━━ SELECTED EXCERPT ━━

Layout and a Few Techniques to Achieve High Speed
Clock distribution for 1 GHz is very difficult and getting data in this speed is very hard thus we have used 2 channels for digital section. Every channel works at 500MHz and then results of two channels are combined at the input of the switch to get 1 GHz. Figure 12 shows the structure used for digital section of the DAC. Channel 1 samples input data with clock and channel 2 samples input data with clock-not. A buffer just before switch combines the output of two digital channels. It sends the output of digital channel 1 with clock and the output of digital channel 2 with clock-not to the input of switch. In fact in one period of clock we take 2 samples of the input code and at the output it seems that the circuit works at 1 GHz. On the other hand, we use master-slave operation in all digital circuits and use pipelining scheme, so in overall the digital circuit only senses one gate-delay. For example the structure of one of 3-input 7-output Binary-to-Thermometer Decoder has been shown in Figure  13 . Layout of all digital section has been done manually to guarantee the best speed, low power and minimum area. Figure 14 shows the complete layout of the DAC, latches and switches which are grouped in a separated array placed between the decoders and the current source arrays to isolate these noisy digital circuits from the sensitive analog circuits that generate the current. A guard ring has been used to separate analog section from digital section. Layout of the decoder circuit has been drawn manually and pipelining used to reach the maximum speed and improvement of the parasitic capacitance and sizing of transistors has been done with simulation. For reduced systematic errors each unary current source is divided into 16 sub-current sources and Q 2 Random Walk distribution scheme is applied [21] .

━━━
━━ INFORMATION GIVEN ━━

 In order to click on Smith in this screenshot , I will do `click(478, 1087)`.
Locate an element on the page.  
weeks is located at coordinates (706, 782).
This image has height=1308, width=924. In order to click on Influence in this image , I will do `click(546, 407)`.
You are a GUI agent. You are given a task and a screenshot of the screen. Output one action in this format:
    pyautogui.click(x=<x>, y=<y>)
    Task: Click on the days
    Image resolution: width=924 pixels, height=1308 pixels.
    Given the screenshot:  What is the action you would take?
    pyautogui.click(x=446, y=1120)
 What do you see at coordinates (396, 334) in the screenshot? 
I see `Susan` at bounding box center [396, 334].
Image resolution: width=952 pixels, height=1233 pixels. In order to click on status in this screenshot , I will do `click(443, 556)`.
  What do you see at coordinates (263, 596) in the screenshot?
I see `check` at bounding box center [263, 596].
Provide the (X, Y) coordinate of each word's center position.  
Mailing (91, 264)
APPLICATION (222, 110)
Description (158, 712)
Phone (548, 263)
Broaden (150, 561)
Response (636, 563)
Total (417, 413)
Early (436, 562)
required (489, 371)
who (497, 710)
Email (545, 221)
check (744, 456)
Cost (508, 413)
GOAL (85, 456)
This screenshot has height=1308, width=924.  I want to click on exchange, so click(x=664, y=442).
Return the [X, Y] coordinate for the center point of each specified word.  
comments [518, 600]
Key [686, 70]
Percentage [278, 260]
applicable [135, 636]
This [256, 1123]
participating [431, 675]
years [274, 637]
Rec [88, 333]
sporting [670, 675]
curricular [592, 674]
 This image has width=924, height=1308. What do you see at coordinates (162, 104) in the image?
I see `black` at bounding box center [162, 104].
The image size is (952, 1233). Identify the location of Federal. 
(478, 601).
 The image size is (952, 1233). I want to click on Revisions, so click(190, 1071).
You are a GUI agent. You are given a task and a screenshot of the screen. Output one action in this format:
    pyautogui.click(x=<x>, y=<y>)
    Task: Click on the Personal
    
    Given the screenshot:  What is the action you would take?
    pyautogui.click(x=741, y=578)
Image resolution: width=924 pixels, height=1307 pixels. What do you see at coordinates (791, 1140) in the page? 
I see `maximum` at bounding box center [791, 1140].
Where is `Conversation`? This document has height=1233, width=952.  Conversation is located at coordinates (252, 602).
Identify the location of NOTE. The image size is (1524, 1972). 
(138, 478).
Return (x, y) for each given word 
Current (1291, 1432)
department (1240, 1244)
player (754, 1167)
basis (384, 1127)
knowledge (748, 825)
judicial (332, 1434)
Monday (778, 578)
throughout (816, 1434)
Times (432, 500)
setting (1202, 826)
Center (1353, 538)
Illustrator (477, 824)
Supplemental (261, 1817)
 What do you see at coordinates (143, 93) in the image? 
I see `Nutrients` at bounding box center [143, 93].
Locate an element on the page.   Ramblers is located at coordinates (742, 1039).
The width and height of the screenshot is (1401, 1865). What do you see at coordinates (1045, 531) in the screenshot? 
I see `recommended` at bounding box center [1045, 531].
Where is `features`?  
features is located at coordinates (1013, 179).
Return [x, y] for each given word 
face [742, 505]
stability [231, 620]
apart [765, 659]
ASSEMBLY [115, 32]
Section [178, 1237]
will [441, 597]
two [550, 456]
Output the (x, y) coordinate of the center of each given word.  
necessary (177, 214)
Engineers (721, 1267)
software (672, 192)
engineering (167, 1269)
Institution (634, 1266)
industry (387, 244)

━━━

* YOUR GOAL: Give a continuation of the text on DAC layout and high-speed techniques, starting after its final sentence.

* RESPONSE:
Simulation Results
Simulations have been performed on a differential 50-load. The internal node interconnection capacitance has been estimated to be 400 fF, and the output capacitance 1pF. The analog voltage supply is 3.3 V while the digital part of the chip operates at only 2.4 V. Total power consumption in the Nyquist rate measurement is 144.9 mW. SFDR is better than 64 dB in Nyquist rate. Figure 15 shows differential output spectrum where DAC worked with 1 GSample/s speed and input code near to Nyquist rate (495 MHz) with 1 mV (rms) noise voltage on analog power supply. Also Figures 16 and 17 show differential outputs spectrum for 1 GSample/s speed with input signals in 100 MHz and 25 MHz respectively. Measured SFDR for both of them was better than 70 dB. Figure 18 shows the measured SFDR versus various input frequency for the proposed DAC at a 1 GHz sampling frequency. In Figure 19 , a dual-tone SFDR measurement is shown. Two sinusoidal signals around 15 MHz with 5-MHz spacing have been applied to the D/A converter at an update rate of 1 GSample/s. The SFDR equals 71 dB. In order to make simulation of glitch energy transition of input digital codes from 011111111111 has been made to 100000000000, such that the glitch energy has been obtained to be 2.3 pV.s. Figures 20 and 21 show DNL and INL characteristics of designed DAC for in creasing summarizes some of important performance parameters of the DAC.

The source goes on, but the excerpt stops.